● SOURCE MATERIAL
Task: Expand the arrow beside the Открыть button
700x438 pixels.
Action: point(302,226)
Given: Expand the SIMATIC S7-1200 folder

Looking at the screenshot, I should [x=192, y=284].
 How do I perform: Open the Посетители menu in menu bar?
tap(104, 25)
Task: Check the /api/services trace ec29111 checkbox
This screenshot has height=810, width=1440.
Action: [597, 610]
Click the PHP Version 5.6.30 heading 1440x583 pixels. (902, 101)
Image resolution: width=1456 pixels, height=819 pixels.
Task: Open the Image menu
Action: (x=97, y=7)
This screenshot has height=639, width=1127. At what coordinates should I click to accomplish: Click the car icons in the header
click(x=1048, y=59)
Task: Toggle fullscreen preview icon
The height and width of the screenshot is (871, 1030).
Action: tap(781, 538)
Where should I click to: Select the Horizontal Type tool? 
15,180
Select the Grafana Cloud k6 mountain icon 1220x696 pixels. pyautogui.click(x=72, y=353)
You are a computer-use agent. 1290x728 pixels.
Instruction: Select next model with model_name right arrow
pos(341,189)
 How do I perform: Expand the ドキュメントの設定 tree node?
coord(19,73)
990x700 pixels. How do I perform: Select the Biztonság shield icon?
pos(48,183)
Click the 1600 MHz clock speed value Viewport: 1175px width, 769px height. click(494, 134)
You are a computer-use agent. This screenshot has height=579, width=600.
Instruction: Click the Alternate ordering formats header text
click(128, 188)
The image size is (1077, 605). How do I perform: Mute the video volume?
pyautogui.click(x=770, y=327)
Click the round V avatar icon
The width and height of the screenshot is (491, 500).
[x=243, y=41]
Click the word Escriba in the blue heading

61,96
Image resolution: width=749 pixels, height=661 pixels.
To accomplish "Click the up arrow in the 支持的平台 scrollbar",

● PROBLEM TO WORK ON
Every line of the data above that includes "agent" should be listed.

● RESULT BELOW
You are a computer-use agent. 1290x728 pixels.
You are a computer-use agent. This screenshot has height=579, width=600.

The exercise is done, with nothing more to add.